В ликвидации таких значительных личностей, как Я. С. Гугель, Р. М Хитаров, И. Д. Кабаков, Ч. И. Ильдрым, К. Д. Валериус, была логика: они знали истинную цену сталинской клике, были членами ЦК, участниками или высоких совещаний, или XVII съезда партии, на котором Иосиф Виссарионович едва не потерял власть. Но разве был хоть какой-то смысл в уничтожении начальника обжимного цеха Ф. И. Голубицкого, рабочих, крестьян, женщин. О женщинах надо поговорить особо. Например, «жены врагов народа», как правило, арестовывались. Но указаний на это из высших инстанций до середины 1939 года не поступало. И даже наоборот: в секретном архиве магнитогорской прокуратуры мы обнаружили документ, из которого следует, что жен «врагов народа» можно было и не арестовывать. Более того — делать это не рекомендовалось. 10 декабря 1938 года из прокуратуры СССР в Магнитогорск поступила «директива № 13 (043105-443105) 44902 К» за подписью заместителя начальника отдела по спецделам А. Глузмана:
«Секретно.
Прокурору гор. Магнитогорска на № 36/с-50.
Если женщины (жены осужденных) действительно совершили какое-либо контрреволюционное преступление, надо дела расследовать в полном соответствии с УПК и направлять на рассмотрение в суд.
Если они арестованы только как жены осужденных и конкретных преступлений с их стороны следствием не установлено, надо дела прекращать, арестованных освободить, а находящимся на свободе вернуть паспорта». («Наряд», № 32/с, стр. 90.)

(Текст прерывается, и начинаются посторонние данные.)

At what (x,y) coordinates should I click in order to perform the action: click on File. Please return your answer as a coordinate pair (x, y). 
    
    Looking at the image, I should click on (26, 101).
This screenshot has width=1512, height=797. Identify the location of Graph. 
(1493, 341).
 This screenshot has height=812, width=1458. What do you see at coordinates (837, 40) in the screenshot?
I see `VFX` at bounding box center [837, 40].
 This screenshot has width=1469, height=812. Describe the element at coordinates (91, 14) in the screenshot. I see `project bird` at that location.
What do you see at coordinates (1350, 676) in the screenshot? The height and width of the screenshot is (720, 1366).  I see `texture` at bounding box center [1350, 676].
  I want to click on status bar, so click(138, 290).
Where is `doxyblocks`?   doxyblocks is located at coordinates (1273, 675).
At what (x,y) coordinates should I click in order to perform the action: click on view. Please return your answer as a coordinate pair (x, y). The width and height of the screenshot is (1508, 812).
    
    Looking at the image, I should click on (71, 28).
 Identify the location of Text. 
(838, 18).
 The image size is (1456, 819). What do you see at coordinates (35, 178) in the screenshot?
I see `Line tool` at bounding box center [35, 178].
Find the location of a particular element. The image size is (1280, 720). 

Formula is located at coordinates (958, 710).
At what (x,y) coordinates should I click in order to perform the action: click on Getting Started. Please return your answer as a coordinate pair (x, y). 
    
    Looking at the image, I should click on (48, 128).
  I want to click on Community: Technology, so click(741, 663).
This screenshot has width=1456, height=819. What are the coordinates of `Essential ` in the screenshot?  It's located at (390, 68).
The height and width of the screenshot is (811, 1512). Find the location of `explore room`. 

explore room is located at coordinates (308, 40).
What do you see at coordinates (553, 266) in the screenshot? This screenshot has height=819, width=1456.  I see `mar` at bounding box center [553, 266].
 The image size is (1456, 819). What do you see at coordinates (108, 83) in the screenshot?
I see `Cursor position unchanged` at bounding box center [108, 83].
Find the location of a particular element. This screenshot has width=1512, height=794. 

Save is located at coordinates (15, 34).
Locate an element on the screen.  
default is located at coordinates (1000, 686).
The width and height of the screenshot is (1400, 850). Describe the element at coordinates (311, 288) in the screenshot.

Никакого проку от этой директивы на местах не было. И напротив — следствия ужесточились, и жены арестованных стали чаще признаваться, что они являются шпионками. В лучшем случае их выгоняли из квартир с конфискацией имущества вплоть до посуды, белья и полотенец. Женщин с детьми буквально выбрасывали на улицу. Многие из них погибали от нервных потрясений. Живущая и сейчас в Магнитогорске Тамара Михайловна Карякина пишет: «Отца — Михаила Феоктистовича Карякина — арестовали 30 апреля 1937 года. Мать от горя парализовало. И через полгода она скончалась. Мы остались втроем сиротами: старшей сестре — 11 лет, мне — 10, братишке — 8. А отец был красным добровольцем в гражданскую войну. На Магнитке работал заместителем начальника доменного цеха, затем замом начальника в ремонтно-механическом цехе».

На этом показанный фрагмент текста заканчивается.